Harvesting the oil produced by algae is a major technical problem that has yet to be economically resolved in an energetically favorable manner.  Many research groups are presently engaged in developing techniques to extract lipids from algae and integrating the oil extracts into conventional petroleum processing to produce diesel and jet fuels.  The default process for recovering algal oil consists of first drying the algae and then extracting the oil with organic solvents. Most industrial operations that involve drying algae require a significant amount of energy to remove water. This can result in an overall negative energy balance, depending on the algal oil content and often more energy is required for this drying operation than can be obtained from the recovered oil.

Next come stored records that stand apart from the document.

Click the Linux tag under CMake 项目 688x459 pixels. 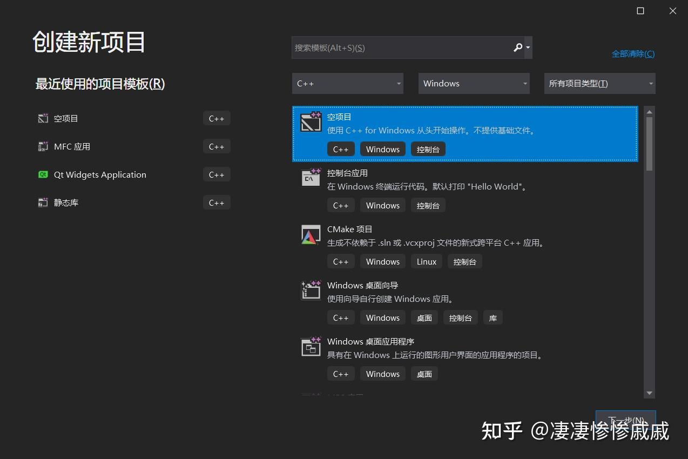pos(426,261)
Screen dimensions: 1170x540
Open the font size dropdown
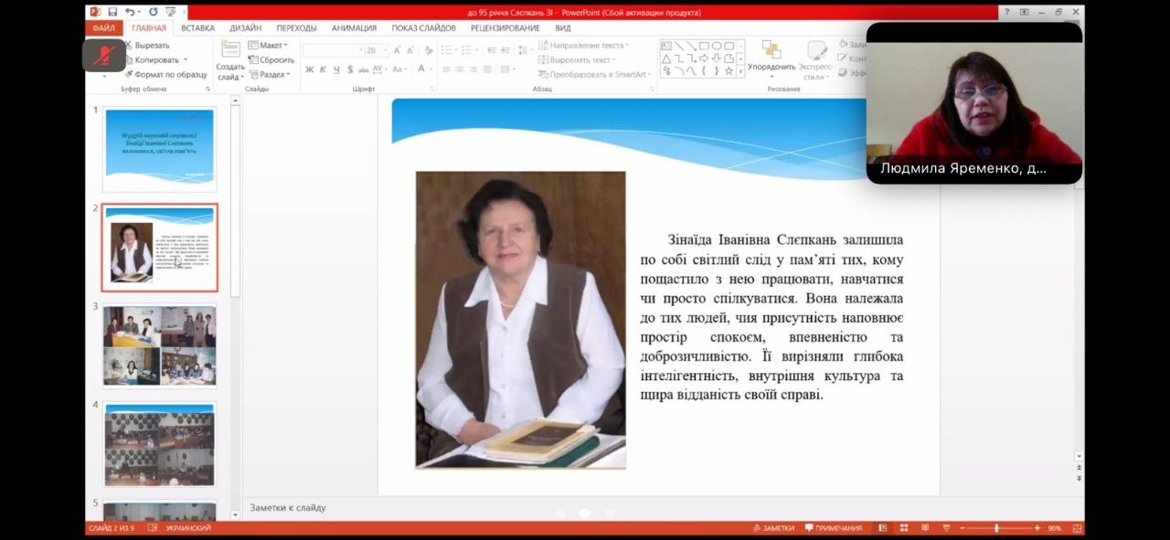click(x=387, y=50)
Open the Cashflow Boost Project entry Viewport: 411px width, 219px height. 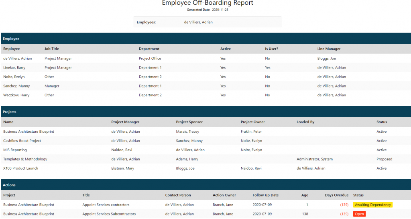coord(22,141)
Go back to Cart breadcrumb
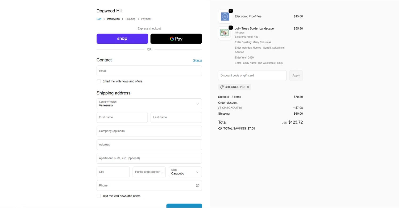This screenshot has width=399, height=208. point(99,19)
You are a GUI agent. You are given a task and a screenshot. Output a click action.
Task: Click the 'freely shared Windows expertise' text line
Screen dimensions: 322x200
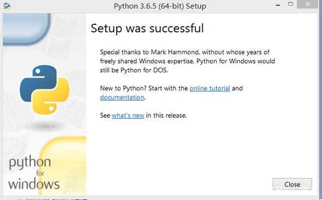[147, 61]
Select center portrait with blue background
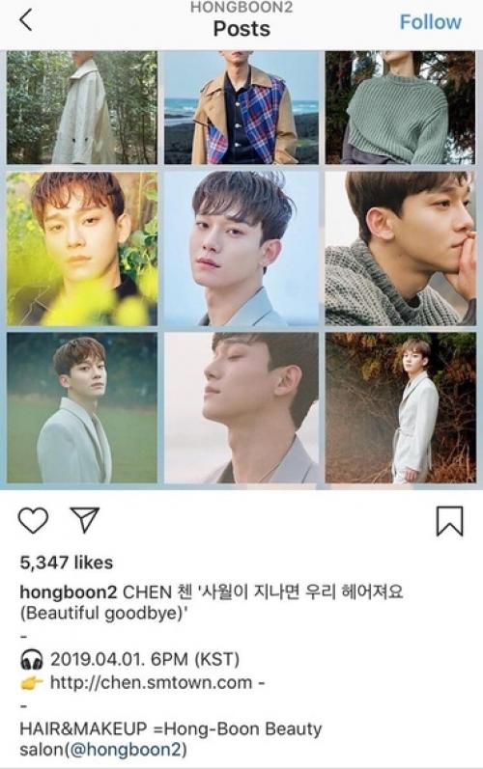This screenshot has height=769, width=483. [x=241, y=248]
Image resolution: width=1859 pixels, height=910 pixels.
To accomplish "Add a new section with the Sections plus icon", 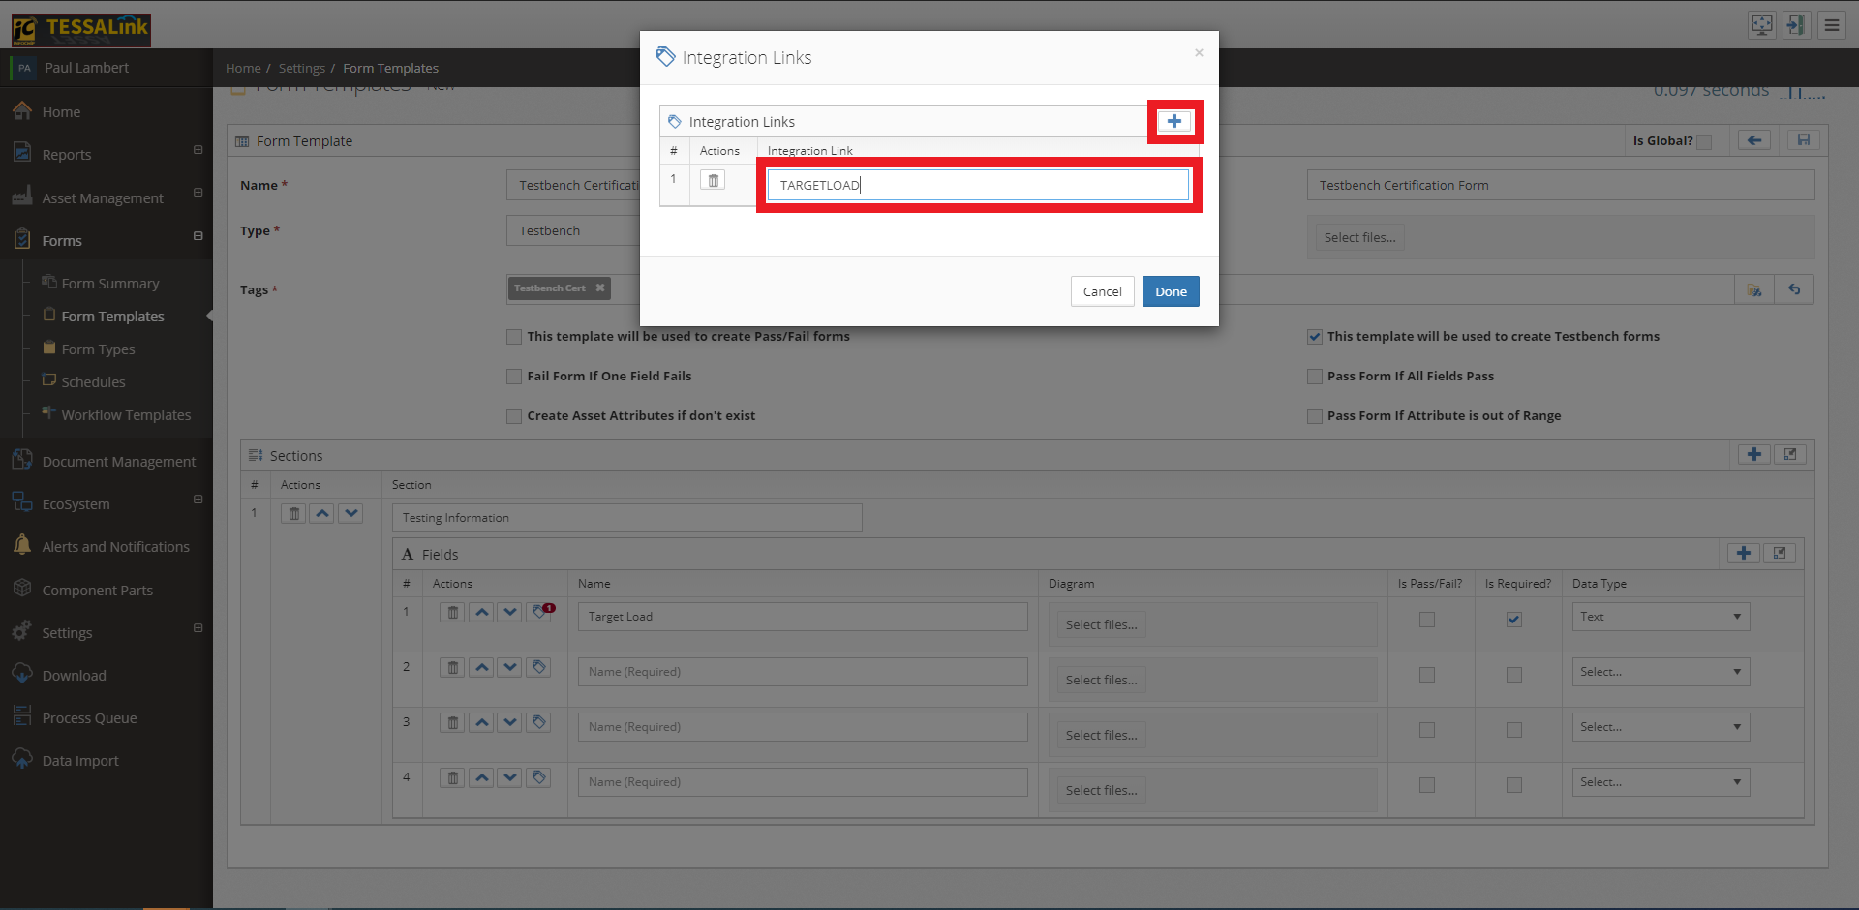I will pyautogui.click(x=1753, y=455).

Algal slurries as harvested contain 2-3% solids. They can be concentrated through centrifugation or other methods up to as high as 30% solids with expensive equipment and expenditure of energy. To extract the oil effectively the conventional approach is to dry the algal concentrate to about 10% moisture.

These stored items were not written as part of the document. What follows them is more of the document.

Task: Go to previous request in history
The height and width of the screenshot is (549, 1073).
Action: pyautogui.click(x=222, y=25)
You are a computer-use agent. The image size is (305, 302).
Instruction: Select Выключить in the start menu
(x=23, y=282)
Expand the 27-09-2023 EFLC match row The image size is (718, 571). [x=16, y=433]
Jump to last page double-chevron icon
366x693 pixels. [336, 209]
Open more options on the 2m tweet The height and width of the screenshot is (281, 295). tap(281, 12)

Various hydrothermal processing methods for conversion of biomass have been reported. All have an advantage over many conversion processes in that the starting biomass does not need to be dry, and thus the significant energy input required to remove water by evaporation is eliminated. Hydrothermal gasification (HTG) is the most thermally severe process and has been conducted both without catalyst at 400 – 800 ⁰C (Matsumura et al. 2005) or with Ni and Ru catalysts at 350 – 400 ⁰C (Elliott et al. 2008). Gaseous products from HTG include hydrogen, methane, and carbon dioxide, and this process has also been extended to the use of microalgae (Haiduc et al. 2009). Hydrothermal liquefaction, which is generally conducted at 250 - 450 ⁰ C (Zhang et al. 2008), provides liquid bio-oils as well as gaseous products and has also been extended to microalgae (Patil et al. 2008).

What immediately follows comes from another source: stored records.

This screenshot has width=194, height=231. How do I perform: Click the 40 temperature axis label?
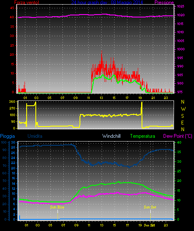[179, 142]
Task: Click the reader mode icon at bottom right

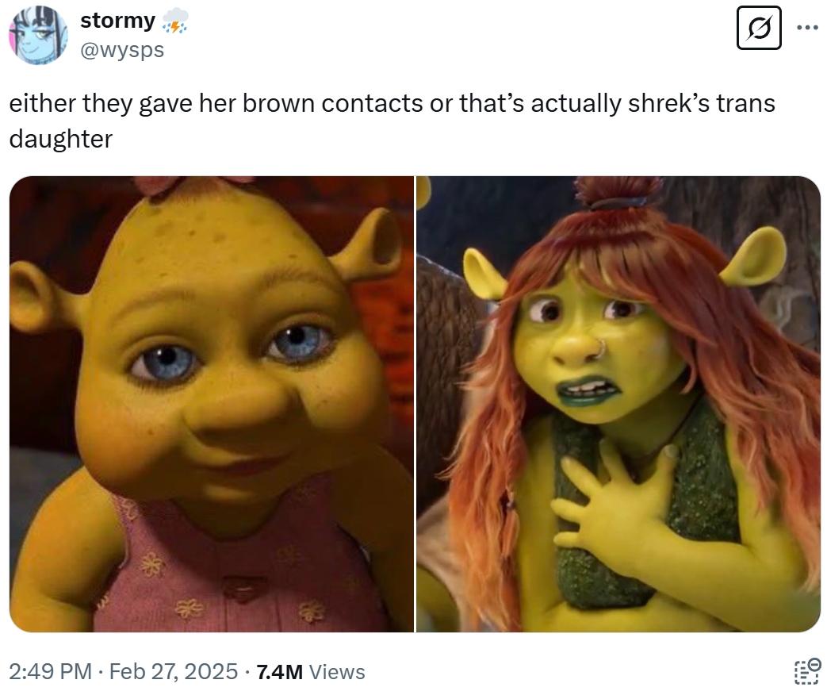Action: click(x=807, y=671)
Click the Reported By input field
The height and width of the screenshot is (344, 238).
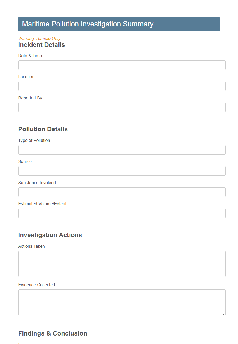coord(122,107)
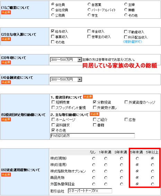Screen dimensions: 161x196
Task: Check the 書籍 checkbox
Action: click(x=95, y=125)
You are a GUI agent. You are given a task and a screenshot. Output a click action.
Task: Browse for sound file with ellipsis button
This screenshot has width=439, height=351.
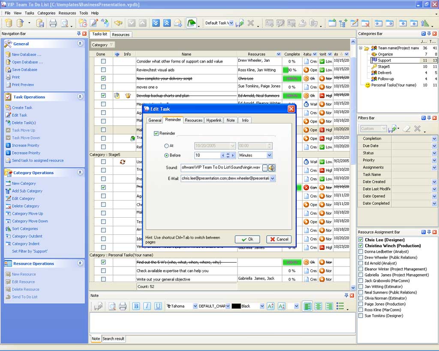tap(265, 168)
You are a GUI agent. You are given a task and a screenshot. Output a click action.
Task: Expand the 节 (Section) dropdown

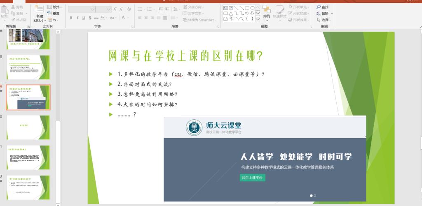(x=54, y=20)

The mildest reaction conditions, in terms of temperature and pressure, are employed in hydrothermal carbonization (HTC). Lignocellulosic substrates have been extensively examined as reactants at temperatures from 170 – 250   ⁰C over a period of a few hours to a day (Titirici et al.2007), and this process has been the subject of a recent review (Titirici et al. 2010). The HTC process takes place effectively only in water, is exothermic, and proceeds spontaneously in the absence of catalysts. In many hydrothermal processing methods, the desired objective of increasing the carbon-to-oxygen ratio (commonly referred to as“carbonization”) has been accomplished by splitting-off carbon dioxide from the reactants (Schumacher et al. 1960). However, this mechanism is undesirable because carbon and oxygen are depleted, as carbon dioxide, and the creation of gaseous products causes even greater reaction pressures. This increases the complexity and cost of reaction equipment. With the HTC process, however, the carbon to oxygen ratio is improved by removing water instead of carbon dioxide, and at the same time, the chemical integrity of lipids is maintained. Thus, the HTC process can be used to separate lipids and oils from the starting biomass.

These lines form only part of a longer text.